### Task to carry out
Only the lines from the one containing "Task: Click the document icon beside 不限 不限 不限" through the one containing "Open Advanced DNS" should be printed, exactly as they appear below, with both ends included.

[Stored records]
============================================================
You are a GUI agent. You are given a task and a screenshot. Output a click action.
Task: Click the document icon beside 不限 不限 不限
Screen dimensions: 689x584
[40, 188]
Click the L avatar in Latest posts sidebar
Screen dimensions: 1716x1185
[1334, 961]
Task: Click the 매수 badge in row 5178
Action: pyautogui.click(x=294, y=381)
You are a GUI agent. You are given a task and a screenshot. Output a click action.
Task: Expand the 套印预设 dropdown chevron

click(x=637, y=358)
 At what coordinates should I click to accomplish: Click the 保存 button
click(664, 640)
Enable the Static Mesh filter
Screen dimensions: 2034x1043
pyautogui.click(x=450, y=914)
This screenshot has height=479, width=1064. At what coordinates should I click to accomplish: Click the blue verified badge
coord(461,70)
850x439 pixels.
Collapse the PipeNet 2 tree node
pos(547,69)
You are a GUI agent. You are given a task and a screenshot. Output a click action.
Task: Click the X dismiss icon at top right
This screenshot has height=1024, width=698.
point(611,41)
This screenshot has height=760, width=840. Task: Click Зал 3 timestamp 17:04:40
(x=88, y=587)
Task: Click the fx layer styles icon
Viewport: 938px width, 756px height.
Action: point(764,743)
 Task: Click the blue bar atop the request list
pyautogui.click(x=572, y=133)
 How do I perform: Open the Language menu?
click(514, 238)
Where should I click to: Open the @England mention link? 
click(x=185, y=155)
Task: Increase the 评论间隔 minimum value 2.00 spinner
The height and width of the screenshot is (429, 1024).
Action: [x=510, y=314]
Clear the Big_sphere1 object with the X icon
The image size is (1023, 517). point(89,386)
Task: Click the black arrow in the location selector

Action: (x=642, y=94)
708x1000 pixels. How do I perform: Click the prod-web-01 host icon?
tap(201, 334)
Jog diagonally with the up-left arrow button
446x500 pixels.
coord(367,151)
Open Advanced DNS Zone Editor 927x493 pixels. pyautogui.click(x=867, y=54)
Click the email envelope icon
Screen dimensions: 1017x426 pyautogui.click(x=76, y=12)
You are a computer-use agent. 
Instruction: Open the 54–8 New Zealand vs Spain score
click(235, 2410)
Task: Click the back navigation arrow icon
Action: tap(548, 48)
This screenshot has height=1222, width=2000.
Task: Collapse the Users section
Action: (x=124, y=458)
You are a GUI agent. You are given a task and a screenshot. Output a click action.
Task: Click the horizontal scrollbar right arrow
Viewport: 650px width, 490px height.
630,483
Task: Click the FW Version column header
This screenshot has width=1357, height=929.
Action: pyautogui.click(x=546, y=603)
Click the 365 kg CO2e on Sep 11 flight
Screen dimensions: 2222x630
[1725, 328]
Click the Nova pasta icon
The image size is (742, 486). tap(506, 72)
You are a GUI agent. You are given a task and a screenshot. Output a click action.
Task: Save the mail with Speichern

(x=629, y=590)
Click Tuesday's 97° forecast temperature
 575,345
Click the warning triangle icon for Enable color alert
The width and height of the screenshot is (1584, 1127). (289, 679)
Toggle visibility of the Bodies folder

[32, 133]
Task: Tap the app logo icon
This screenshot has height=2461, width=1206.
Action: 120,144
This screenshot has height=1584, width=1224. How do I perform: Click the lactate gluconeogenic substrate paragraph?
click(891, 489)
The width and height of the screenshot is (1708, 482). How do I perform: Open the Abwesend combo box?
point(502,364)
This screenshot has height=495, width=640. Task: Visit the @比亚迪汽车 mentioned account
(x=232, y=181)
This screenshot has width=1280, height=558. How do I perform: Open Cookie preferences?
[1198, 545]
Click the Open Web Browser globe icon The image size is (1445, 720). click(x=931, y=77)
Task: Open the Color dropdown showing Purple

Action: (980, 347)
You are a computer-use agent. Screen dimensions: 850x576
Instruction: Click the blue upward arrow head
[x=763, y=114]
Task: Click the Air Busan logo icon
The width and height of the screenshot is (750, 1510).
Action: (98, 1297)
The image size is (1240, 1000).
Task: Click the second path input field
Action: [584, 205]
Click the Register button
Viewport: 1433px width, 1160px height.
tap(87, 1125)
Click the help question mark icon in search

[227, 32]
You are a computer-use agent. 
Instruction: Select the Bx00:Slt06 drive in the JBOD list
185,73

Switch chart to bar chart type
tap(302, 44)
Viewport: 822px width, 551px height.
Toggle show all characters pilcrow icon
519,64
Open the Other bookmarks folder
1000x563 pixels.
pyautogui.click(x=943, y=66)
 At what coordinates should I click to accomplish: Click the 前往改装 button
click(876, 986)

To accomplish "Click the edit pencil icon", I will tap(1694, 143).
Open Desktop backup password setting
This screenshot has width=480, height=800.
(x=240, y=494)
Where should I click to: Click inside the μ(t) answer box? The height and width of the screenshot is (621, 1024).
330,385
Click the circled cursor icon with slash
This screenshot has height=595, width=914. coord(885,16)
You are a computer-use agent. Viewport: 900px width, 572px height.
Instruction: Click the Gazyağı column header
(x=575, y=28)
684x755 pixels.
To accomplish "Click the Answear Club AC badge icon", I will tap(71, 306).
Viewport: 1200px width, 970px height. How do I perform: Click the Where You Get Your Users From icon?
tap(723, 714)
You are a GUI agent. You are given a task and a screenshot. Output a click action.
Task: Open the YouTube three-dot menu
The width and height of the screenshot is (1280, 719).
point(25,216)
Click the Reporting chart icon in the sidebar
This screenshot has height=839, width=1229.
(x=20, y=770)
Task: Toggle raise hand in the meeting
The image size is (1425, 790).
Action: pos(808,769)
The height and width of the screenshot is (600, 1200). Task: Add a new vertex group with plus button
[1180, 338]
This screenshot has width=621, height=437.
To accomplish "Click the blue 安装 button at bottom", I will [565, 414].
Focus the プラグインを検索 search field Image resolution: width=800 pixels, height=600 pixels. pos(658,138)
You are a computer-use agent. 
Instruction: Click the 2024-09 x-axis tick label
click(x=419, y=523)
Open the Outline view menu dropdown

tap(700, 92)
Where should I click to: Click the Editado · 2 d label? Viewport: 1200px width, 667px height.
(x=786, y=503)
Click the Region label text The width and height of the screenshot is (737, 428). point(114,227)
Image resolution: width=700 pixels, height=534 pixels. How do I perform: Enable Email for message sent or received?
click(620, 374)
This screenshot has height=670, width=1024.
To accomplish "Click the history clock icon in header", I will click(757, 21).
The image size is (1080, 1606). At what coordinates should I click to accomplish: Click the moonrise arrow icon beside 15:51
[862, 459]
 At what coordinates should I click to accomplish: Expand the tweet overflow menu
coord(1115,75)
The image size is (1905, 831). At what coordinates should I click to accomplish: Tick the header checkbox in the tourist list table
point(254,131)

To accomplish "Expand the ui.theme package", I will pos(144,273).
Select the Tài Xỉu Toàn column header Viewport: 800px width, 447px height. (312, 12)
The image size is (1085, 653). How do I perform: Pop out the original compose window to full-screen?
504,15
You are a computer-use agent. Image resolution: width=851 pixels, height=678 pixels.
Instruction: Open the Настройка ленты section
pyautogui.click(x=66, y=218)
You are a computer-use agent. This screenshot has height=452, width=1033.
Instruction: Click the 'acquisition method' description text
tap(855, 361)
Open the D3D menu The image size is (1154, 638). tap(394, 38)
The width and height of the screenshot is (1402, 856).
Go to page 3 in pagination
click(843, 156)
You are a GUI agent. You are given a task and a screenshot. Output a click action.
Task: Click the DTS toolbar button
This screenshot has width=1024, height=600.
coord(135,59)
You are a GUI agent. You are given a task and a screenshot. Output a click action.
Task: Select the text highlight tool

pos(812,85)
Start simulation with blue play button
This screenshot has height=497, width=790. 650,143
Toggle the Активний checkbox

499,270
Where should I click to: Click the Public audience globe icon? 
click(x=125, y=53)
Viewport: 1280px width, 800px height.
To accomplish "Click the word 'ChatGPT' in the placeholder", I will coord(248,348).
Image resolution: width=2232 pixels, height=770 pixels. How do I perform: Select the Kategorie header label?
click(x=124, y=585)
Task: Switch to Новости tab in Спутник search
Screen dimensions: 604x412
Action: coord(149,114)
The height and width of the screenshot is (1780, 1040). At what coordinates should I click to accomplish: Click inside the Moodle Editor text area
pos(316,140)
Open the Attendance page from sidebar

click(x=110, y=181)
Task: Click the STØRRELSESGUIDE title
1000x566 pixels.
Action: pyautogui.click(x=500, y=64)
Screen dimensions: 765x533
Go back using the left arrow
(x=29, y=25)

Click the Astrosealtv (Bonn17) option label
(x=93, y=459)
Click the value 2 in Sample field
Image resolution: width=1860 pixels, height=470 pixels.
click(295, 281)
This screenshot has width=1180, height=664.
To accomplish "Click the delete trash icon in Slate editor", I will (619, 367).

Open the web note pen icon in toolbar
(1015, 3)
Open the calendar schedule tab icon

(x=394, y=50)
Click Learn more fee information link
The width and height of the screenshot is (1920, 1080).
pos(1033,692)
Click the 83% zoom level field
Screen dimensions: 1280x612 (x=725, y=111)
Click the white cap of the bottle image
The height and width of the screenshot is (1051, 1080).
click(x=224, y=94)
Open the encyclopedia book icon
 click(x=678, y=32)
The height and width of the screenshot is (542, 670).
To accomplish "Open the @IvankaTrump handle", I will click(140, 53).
============================================================
### Task result
Task: Click the document icon beside 不限 不限 不限
Screen dimensions: 689x584
[40, 188]
Click the L avatar in Latest posts sidebar
Screen dimensions: 1716x1185
[1334, 961]
Task: Click the 매수 badge in row 5178
Action: pyautogui.click(x=294, y=381)
You are a GUI agent. You are given a task and a screenshot. Output a click action.
Task: Expand the 套印预设 dropdown chevron

click(x=637, y=358)
 At what coordinates should I click to accomplish: Click the 保存 button
click(664, 640)
Enable the Static Mesh filter
Screen dimensions: 2034x1043
pyautogui.click(x=450, y=914)
This screenshot has height=479, width=1064. At what coordinates should I click to accomplish: Click the blue verified badge
coord(461,70)
850x439 pixels.
Collapse the PipeNet 2 tree node
pos(547,69)
You are a GUI agent. You are given a task and a screenshot. Output a click action.
Task: Click the X dismiss icon at top right
This screenshot has height=1024, width=698.
point(611,41)
This screenshot has height=760, width=840. Task: Click Зал 3 timestamp 17:04:40
(x=88, y=587)
Task: Click the fx layer styles icon
Viewport: 938px width, 756px height.
Action: point(764,743)
 Task: Click the blue bar atop the request list
pyautogui.click(x=572, y=133)
 How do I perform: Open the Language menu?
click(514, 238)
Where should I click to: Open the @England mention link? 
click(x=185, y=155)
Task: Increase the 评论间隔 minimum value 2.00 spinner
The height and width of the screenshot is (429, 1024).
Action: [x=510, y=314]
Clear the Big_sphere1 object with the X icon
The image size is (1023, 517). point(89,386)
Task: Click the black arrow in the location selector

Action: (x=642, y=94)
708x1000 pixels. How do I perform: Click the prod-web-01 host icon?
tap(201, 334)
Jog diagonally with the up-left arrow button
446x500 pixels.
coord(367,151)
Open Advanced DNS Zone Editor 927x493 pixels. pyautogui.click(x=867, y=54)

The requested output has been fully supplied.